Their file system replicates HDFS behaviors using S3 features. They achieve atomicity by modifying metastore and compute to achieve minimum atomic ops. They achieve consistency by tracking file-level metadata to ensure correctness. The enhance committers to address the semantic differences in behavior. They modify file formats and engines to provide consistent behavior. Scale metadata by optimizing metadata queries and behaviors for large datasets. Integrate by expanding support for access from other systems and platforms. And maintain their system by rebasing changes across all releases and platforms.
Moving forward, they saw continued exposure to complexity and implementation, the need to force the adaptation of technology, and the continuation of high maintenance costs. This resulted in rethinking the entire storage level three years ago. We felt it was necessary to come up with a strategic solution to address these challenges.

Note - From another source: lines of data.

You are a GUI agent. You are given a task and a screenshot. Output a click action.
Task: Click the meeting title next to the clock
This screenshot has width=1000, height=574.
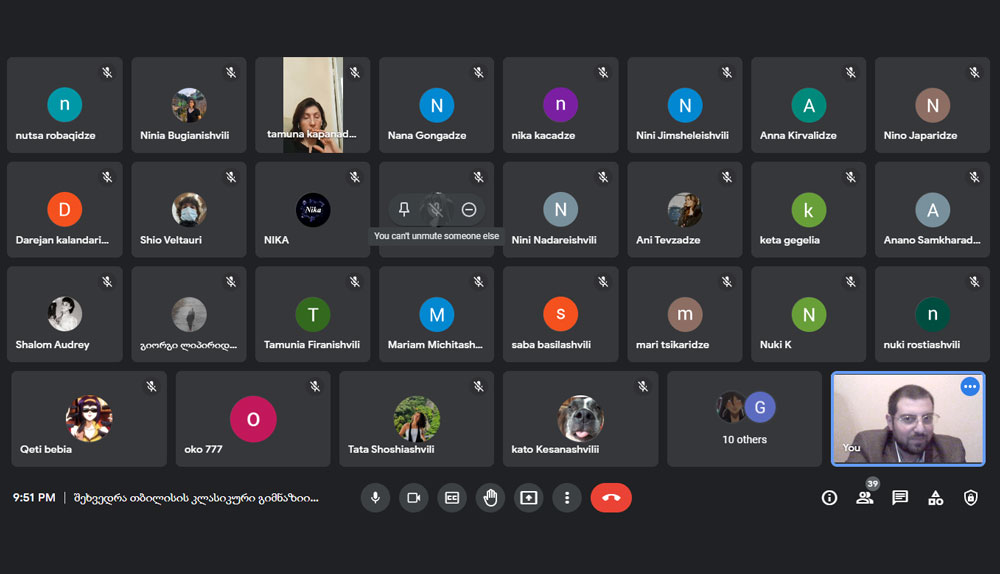pos(196,497)
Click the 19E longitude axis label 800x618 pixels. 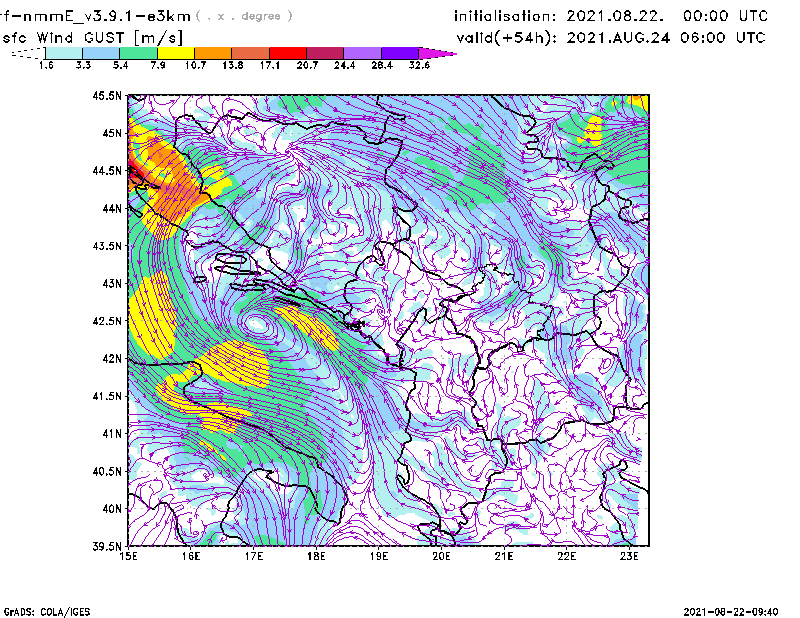pos(380,557)

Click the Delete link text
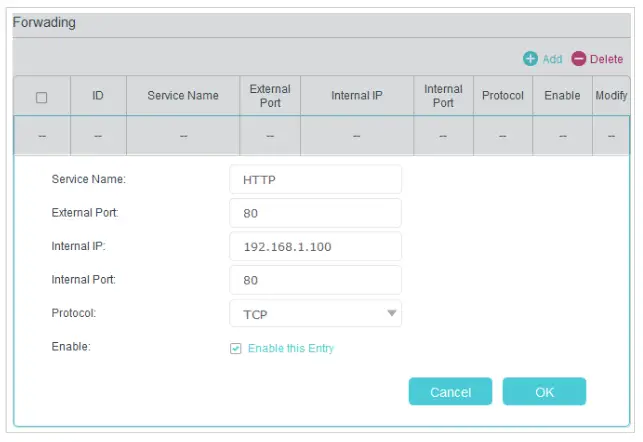pos(606,59)
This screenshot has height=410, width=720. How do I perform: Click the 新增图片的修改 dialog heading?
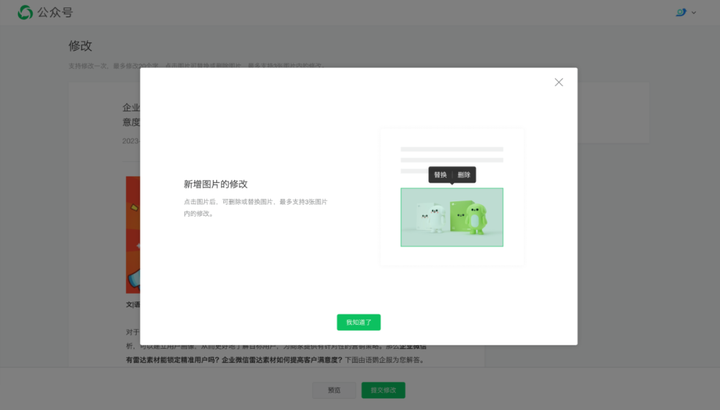click(x=215, y=184)
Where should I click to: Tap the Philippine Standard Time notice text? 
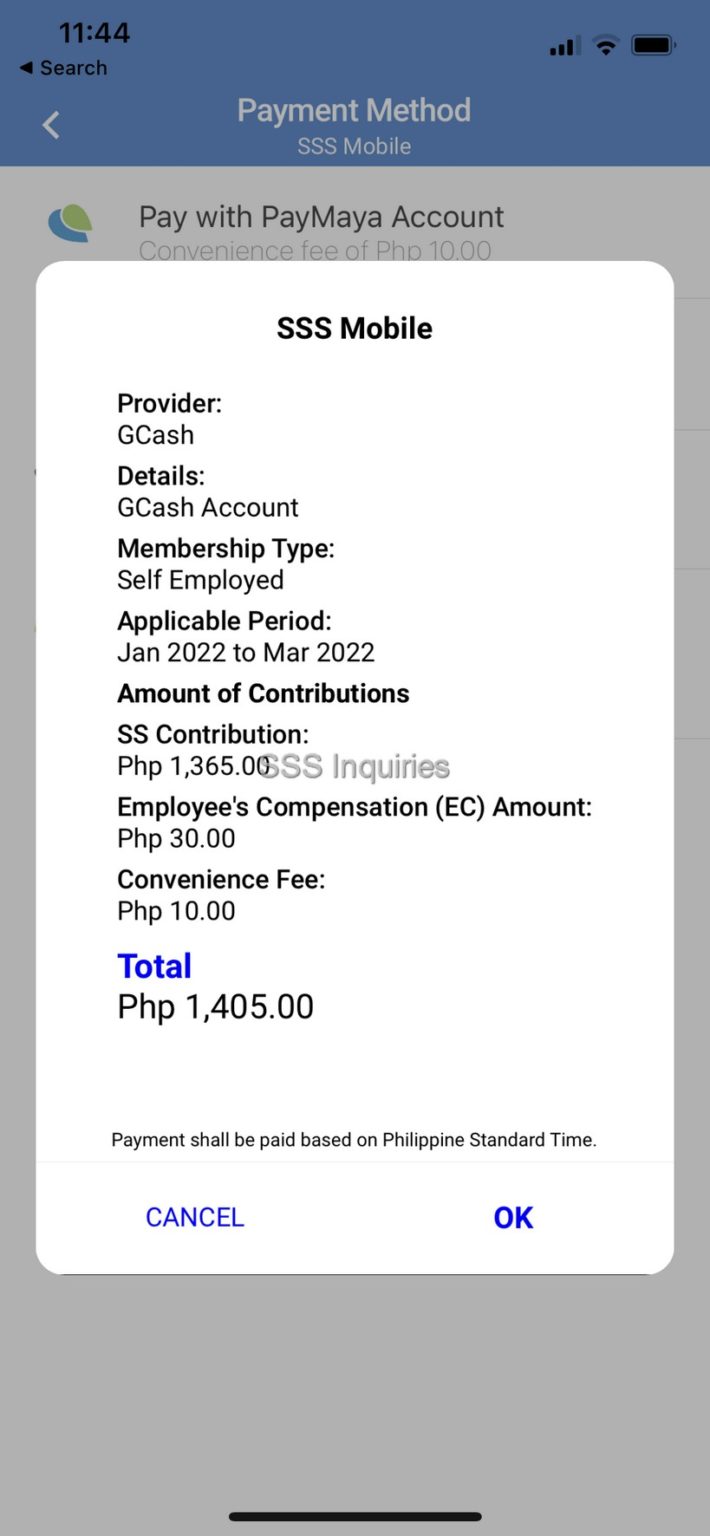[354, 1139]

This resulted in the development of Iceberg to address the challenge. Iceberg is an open table format for huge analytic datasets. It addresses a lot of the concerns that have been arising over time. Open community standard with a specification to ensure compatibility between languages and implementations.
Here are the storage principles. Separate user and infrastructure concerns. Users will be most affected when working with the data. They do not want to work on infrastructure. Have strong contracts for data and behaviors. Strict understanding of schema, how to evolve, and data types supported. Without surprises and side effects. Things behave as you expect them to. This is key for people to have confidence in their data warehouse.

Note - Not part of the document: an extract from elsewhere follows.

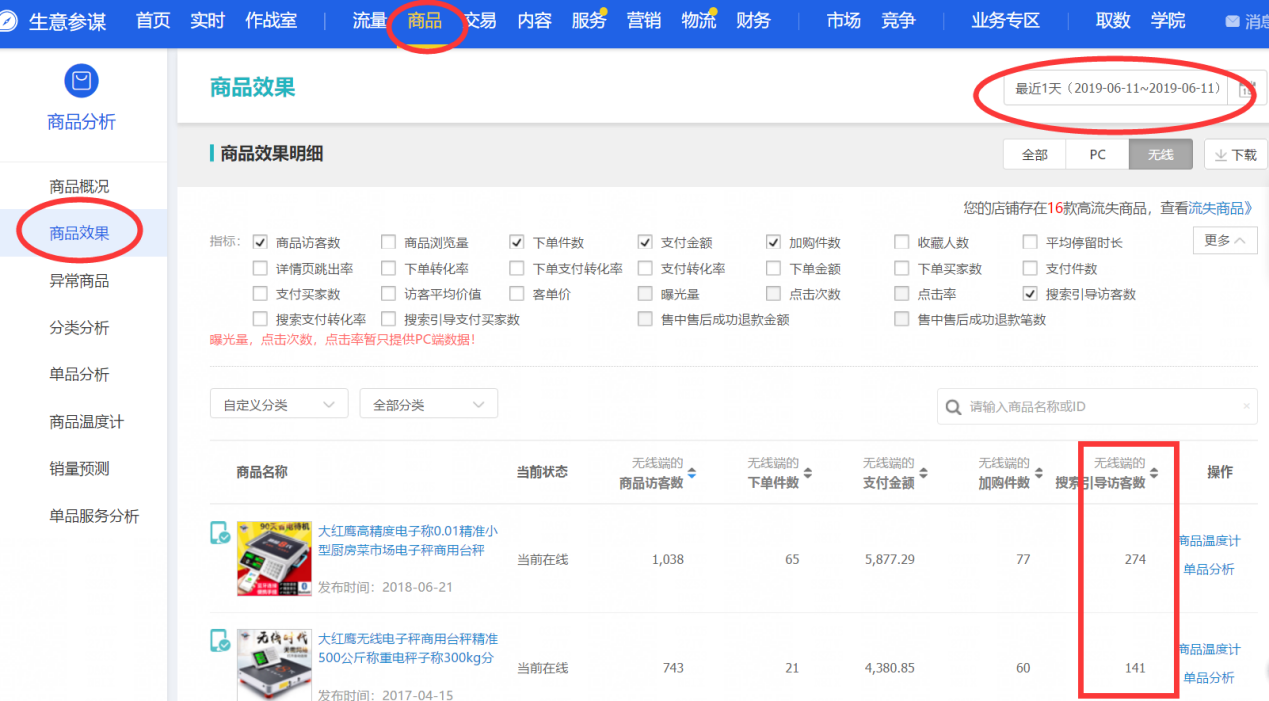Open the 消息 mail icon

coord(1232,21)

Here’s how Netflix is thinking about how to build out their data warehouse and the services around its service layer. Compute: 1) integration with many different execution engines, 2) metadata exposed as tables, 3) streaming support for sources and sinks. Access: 1) Java client for applications and lower-level integration, 2) Python client for data science and machine learning, 3) data access service for generalized data access. Janitors: 1) TTL janitors for managing dataset lifetimes, 2) snapshot janitors for version history and time, 3) bucket janitors deleting dangling files. Tuning: 1) relocate data across multiple regions, 2) compact tables to optimize files, 3) restating data for better performance. Analysis: 1) optimizing datasets based on use and audience, 2) modeling changes to the parameters of the datasets, 3) applying configuration changes to tables. All of this for the purpose of having an optimized platform that persists automatically.
Data is the foundation of a data warehouse or platform. If you don’t have a good foundation, it’s going to leak into all the systems and services that revolve around it and that will be difficult to manage, maintain, and scale.
You want strong contracts and open standards for integrating internally and with vendor products to scale into the future as technologies and solutions change.